• [WORK INSTRUCTIONS]: Would you print out every entry exactly as given?

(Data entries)
---------------
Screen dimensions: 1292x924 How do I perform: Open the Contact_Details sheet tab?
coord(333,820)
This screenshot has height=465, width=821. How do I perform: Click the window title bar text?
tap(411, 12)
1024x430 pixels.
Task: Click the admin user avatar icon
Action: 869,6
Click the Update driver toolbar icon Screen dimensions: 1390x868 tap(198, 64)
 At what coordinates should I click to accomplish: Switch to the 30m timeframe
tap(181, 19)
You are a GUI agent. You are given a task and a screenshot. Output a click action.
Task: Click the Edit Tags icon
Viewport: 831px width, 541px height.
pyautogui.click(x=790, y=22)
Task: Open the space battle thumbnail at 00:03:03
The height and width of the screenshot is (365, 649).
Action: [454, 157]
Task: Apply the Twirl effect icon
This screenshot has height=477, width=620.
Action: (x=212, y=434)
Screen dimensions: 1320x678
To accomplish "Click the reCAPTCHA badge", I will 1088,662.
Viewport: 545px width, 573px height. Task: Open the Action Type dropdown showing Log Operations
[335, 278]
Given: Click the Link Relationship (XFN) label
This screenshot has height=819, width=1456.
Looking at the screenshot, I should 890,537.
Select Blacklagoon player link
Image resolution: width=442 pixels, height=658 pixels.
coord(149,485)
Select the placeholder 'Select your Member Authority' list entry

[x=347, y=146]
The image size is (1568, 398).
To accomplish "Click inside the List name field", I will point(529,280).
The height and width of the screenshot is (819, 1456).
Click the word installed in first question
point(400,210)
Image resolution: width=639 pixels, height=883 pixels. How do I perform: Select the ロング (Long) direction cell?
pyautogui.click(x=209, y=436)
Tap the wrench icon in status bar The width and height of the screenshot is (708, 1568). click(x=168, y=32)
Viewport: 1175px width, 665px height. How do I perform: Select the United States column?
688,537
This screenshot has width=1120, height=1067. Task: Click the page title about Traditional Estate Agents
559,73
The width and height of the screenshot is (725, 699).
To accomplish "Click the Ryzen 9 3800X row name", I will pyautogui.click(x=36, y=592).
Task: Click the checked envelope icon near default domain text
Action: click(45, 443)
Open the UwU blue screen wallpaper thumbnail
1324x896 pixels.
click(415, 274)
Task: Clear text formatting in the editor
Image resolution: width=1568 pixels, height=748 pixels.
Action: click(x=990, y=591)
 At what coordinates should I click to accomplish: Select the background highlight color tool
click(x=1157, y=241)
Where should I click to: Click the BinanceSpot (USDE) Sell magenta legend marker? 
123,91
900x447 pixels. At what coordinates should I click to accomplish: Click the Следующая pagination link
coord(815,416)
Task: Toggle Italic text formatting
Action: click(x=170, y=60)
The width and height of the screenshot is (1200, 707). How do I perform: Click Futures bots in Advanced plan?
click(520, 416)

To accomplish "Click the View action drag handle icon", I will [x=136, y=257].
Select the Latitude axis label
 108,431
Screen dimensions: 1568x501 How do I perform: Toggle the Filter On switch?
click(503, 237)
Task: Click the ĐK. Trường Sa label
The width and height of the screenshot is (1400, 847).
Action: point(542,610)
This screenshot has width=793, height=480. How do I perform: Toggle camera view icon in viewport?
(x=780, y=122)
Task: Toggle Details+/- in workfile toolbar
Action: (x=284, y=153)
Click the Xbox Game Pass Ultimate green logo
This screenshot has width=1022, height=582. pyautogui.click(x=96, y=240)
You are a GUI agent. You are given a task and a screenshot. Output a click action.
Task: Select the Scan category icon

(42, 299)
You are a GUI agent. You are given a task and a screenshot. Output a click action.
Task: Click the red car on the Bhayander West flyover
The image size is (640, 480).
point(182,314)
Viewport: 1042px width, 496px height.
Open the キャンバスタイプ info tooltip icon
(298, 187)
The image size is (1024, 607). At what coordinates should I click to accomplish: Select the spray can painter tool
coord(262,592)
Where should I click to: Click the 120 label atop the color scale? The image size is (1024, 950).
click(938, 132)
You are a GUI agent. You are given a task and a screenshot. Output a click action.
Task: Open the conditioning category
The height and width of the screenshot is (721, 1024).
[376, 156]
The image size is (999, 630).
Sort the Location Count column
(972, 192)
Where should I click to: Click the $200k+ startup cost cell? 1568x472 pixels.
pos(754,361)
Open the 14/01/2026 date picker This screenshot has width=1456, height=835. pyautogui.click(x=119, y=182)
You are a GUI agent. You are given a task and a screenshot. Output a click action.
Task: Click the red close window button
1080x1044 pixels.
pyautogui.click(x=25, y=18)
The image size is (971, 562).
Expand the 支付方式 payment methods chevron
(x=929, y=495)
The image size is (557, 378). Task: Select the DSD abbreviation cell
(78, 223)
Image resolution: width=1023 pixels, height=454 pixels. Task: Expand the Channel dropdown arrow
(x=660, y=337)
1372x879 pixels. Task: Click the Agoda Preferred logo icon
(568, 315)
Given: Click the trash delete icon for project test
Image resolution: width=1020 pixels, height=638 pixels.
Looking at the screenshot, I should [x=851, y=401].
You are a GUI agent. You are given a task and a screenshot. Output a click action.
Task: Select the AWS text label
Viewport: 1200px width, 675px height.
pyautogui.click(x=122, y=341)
---------------
• [RESPONSE TO THE TASK]:
Screen dimensions: 1292x924 How do I perform: Open the Contact_Details sheet tab?
coord(333,820)
This screenshot has height=465, width=821. How do I perform: Click the window title bar text?
tap(411, 12)
1024x430 pixels.
Task: Click the admin user avatar icon
Action: 869,6
Click the Update driver toolbar icon Screen dimensions: 1390x868 tap(198, 64)
 At what coordinates should I click to accomplish: Switch to the 30m timeframe
tap(181, 19)
You are a GUI agent. You are given a task and a screenshot. Output a click action.
Task: Click the Edit Tags icon
Viewport: 831px width, 541px height.
pyautogui.click(x=790, y=22)
Task: Open the space battle thumbnail at 00:03:03
The height and width of the screenshot is (365, 649).
Action: [454, 157]
Task: Apply the Twirl effect icon
This screenshot has height=477, width=620.
Action: (x=212, y=434)
Screen dimensions: 1320x678
To accomplish "Click the reCAPTCHA badge", I will 1088,662.
Viewport: 545px width, 573px height. Task: Open the Action Type dropdown showing Log Operations
[335, 278]
Given: Click the Link Relationship (XFN) label
This screenshot has height=819, width=1456.
Looking at the screenshot, I should 890,537.
Select Blacklagoon player link
Image resolution: width=442 pixels, height=658 pixels.
coord(149,485)
Select the placeholder 'Select your Member Authority' list entry

[x=347, y=146]
The image size is (1568, 398).
To accomplish "Click inside the List name field", I will point(529,280).
The height and width of the screenshot is (819, 1456).
Click the word installed in first question
point(400,210)
Image resolution: width=639 pixels, height=883 pixels. How do I perform: Select the ロング (Long) direction cell?
pyautogui.click(x=209, y=436)
Tap the wrench icon in status bar The width and height of the screenshot is (708, 1568). click(x=168, y=32)
Viewport: 1175px width, 665px height. How do I perform: Select the United States column?
688,537
This screenshot has width=1120, height=1067. Task: Click the page title about Traditional Estate Agents
559,73
The width and height of the screenshot is (725, 699).
To accomplish "Click the Ryzen 9 3800X row name", I will pyautogui.click(x=36, y=592).
Task: Click the checked envelope icon near default domain text
Action: click(45, 443)
Open the UwU blue screen wallpaper thumbnail
1324x896 pixels.
click(415, 274)
Task: Clear text formatting in the editor
Image resolution: width=1568 pixels, height=748 pixels.
Action: click(x=990, y=591)
 At what coordinates should I click to accomplish: Select the background highlight color tool
click(x=1157, y=241)
Where should I click to: Click the BinanceSpot (USDE) Sell magenta legend marker? 
123,91
900x447 pixels. At what coordinates should I click to accomplish: Click the Следующая pagination link
coord(815,416)
Task: Toggle Italic text formatting
Action: click(x=170, y=60)
The width and height of the screenshot is (1200, 707). How do I perform: Click Futures bots in Advanced plan?
click(520, 416)

To accomplish "Click the View action drag handle icon", I will [x=136, y=257].
Select the Latitude axis label
 108,431
Screen dimensions: 1568x501 How do I perform: Toggle the Filter On switch?
click(503, 237)
Task: Click the ĐK. Trường Sa label
The width and height of the screenshot is (1400, 847).
Action: point(542,610)
This screenshot has width=793, height=480. How do I perform: Toggle camera view icon in viewport?
(x=780, y=122)
Task: Toggle Details+/- in workfile toolbar
Action: (x=284, y=153)
Click the Xbox Game Pass Ultimate green logo
This screenshot has width=1022, height=582. pyautogui.click(x=96, y=240)
You are a GUI agent. You are given a task and a screenshot. Output a click action.
Task: Select the Scan category icon

(42, 299)
You are a GUI agent. You are given a task and a screenshot. Output a click action.
Task: Click the red car on the Bhayander West flyover
The image size is (640, 480).
point(182,314)
Viewport: 1042px width, 496px height.
Open the キャンバスタイプ info tooltip icon
(298, 187)
The image size is (1024, 607). At what coordinates should I click to accomplish: Select the spray can painter tool
coord(262,592)
Where should I click to: Click the 120 label atop the color scale? The image size is (1024, 950).
click(938, 132)
You are a GUI agent. You are given a task and a screenshot. Output a click action.
Task: Open the conditioning category
The height and width of the screenshot is (721, 1024).
[376, 156]
The image size is (999, 630).
Sort the Location Count column
(972, 192)
Where should I click to: Click the $200k+ startup cost cell? 1568x472 pixels.
pos(754,361)
Open the 14/01/2026 date picker This screenshot has width=1456, height=835. pyautogui.click(x=119, y=182)
You are a GUI agent. You are given a task and a screenshot. Output a click action.
Task: Click the red close window button
1080x1044 pixels.
pyautogui.click(x=25, y=18)
The image size is (971, 562).
Expand the 支付方式 payment methods chevron
(x=929, y=495)
The image size is (557, 378). Task: Select the DSD abbreviation cell
(78, 223)
Image resolution: width=1023 pixels, height=454 pixels. Task: Expand the Channel dropdown arrow
(x=660, y=337)
1372x879 pixels. Task: Click the Agoda Preferred logo icon
(568, 315)
Given: Click the trash delete icon for project test
Image resolution: width=1020 pixels, height=638 pixels.
Looking at the screenshot, I should [x=851, y=401].
You are a GUI agent. You are given a task and a screenshot. Output a click action.
Task: Select the AWS text label
Viewport: 1200px width, 675px height.
pyautogui.click(x=122, y=341)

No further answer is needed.